Directives:
1. From the album review, list every track title that appears in quotation marks.
2. Copy the passage of the album review that begins with the words containing "Despite a rocky" and ends with "an ambient record.", word for word.

Source text:
>>>>>
There are some less than stellar pieces on this album; "Stab City" and a couple of the untitled pieces don’t do much for me. However, they fit with the rest of the album. On their own I could take or leave them but the album feels incomplete without them. They set the scene for the tracks that are later in the album such as the fabulous "Cassino." It has a glassy sound with bells and watery noises generating a delicate mood and of course the thick but not heavy drone that Herbert uses pretty much all the time. The piece is long but evolves slowly to an almost crystal clear section of the recording of the bell sounds (which sound like a glockenspiel when listened to without all the noise in the way). It finishes off the piece perfectly. In lesser hands this album could be boring but Herbert pulls it off. Even on the track entitled "Let’s Get Boring!" he keeps it interesting. Not much happens in this piece but the overlapping drones sound like crashing waves, there is a natural quality to the heavily processed sound that makes it a joy to listen to.

Despite a rocky start this is a wonderful album. I particularly like the hollow, distant feel to much of the sound. The way Herbert uses echo makes huge segments of the music sound so far away which highlights the tinkering he does in the foreground. This wouldn’t be the best ambient music I’ve heard but it is a damn sight better than the majority of rubbish pushed out at the moment where any hack with a laptop and an hour of free time can make an ambient record.

[Note: the track listing on the back of the album is confusing (and the sleeve itself isn’t that nice to look at, it’s a horrible queasy brown color). There are seven pieces listed but there are 12 tracks on the CD. A little web investigation gives the track numbers corresponding to the titles, the rest presumably being untitled.]
<<<<<
Stored data:
>>>>>
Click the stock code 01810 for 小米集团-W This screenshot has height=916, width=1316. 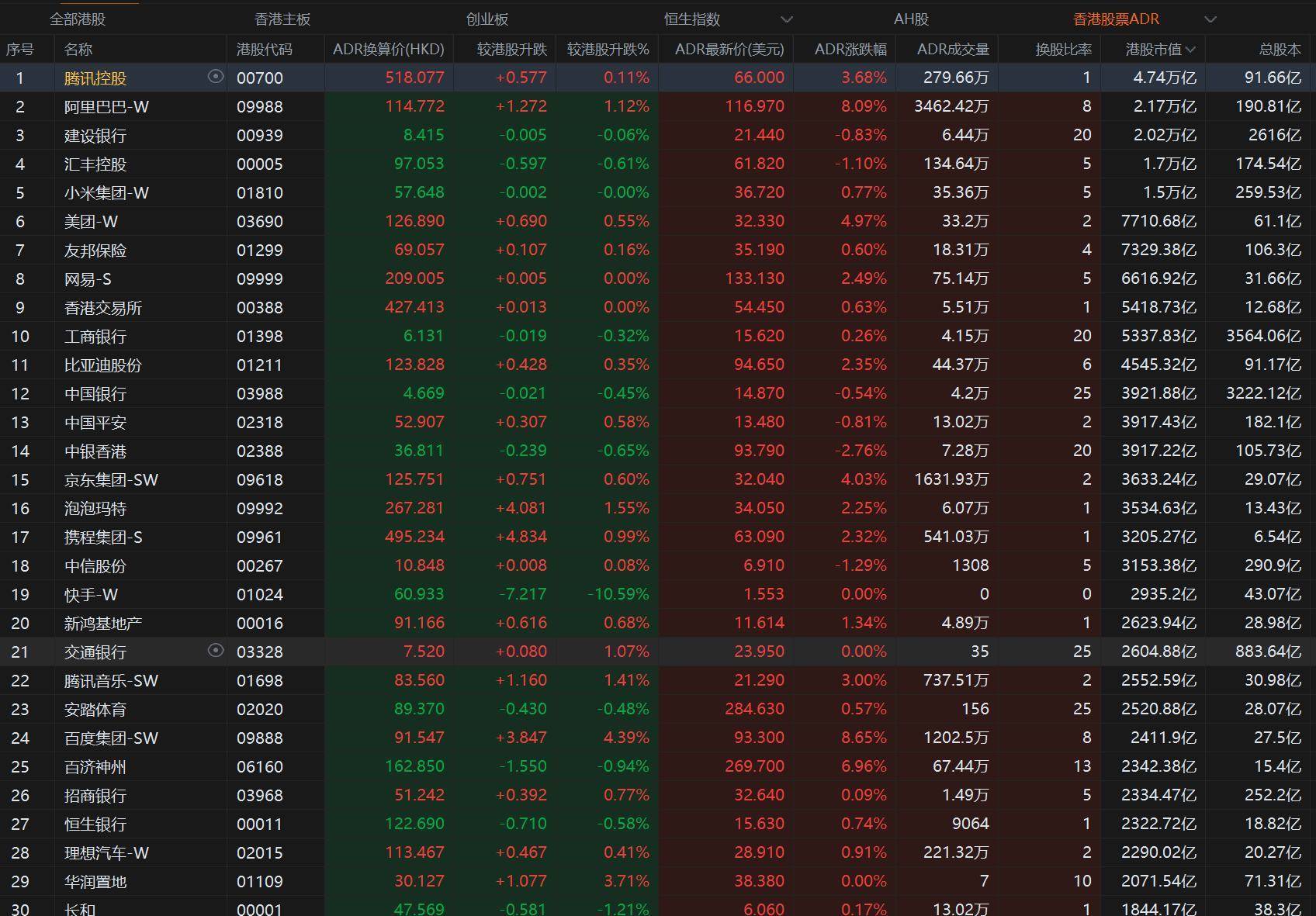coord(259,193)
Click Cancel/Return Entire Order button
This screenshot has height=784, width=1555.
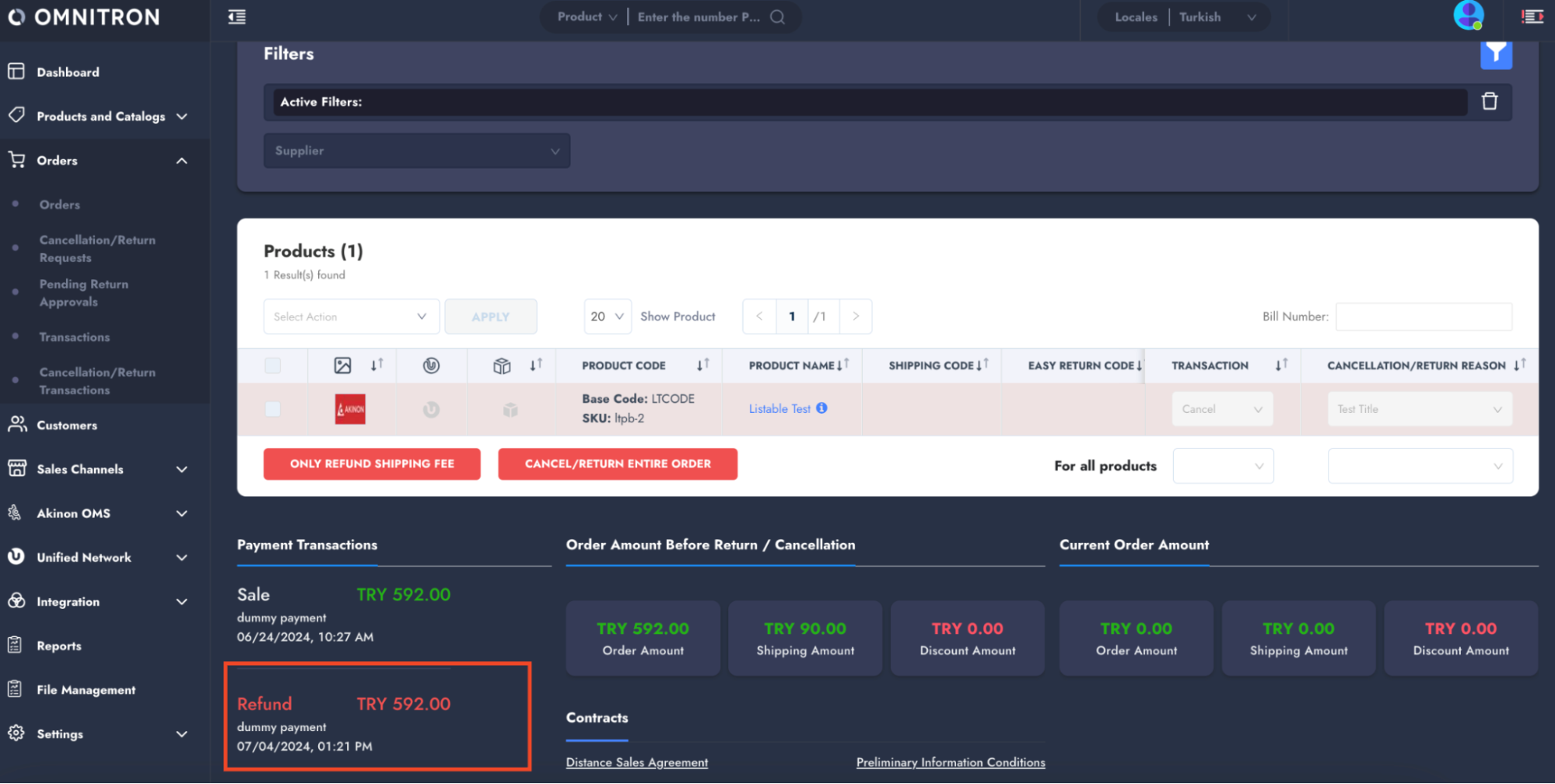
<<<<<
Answers to each task:
1.
"Stab City"
"Cassino"
"Let’s Get Boring!"

2.
Despite a rocky start this is a wonderful album. I particularly like the hollow, distant feel to much of the sound. The way Herbert uses echo makes huge segments of the music sound so far away which highlights the tinkering he does in the foreground. This wouldn’t be the best ambient music I’ve heard but it is a damn sight better than the majority of rubbish pushed out at the moment where any hack with a laptop and an hour of free time can make an ambient record.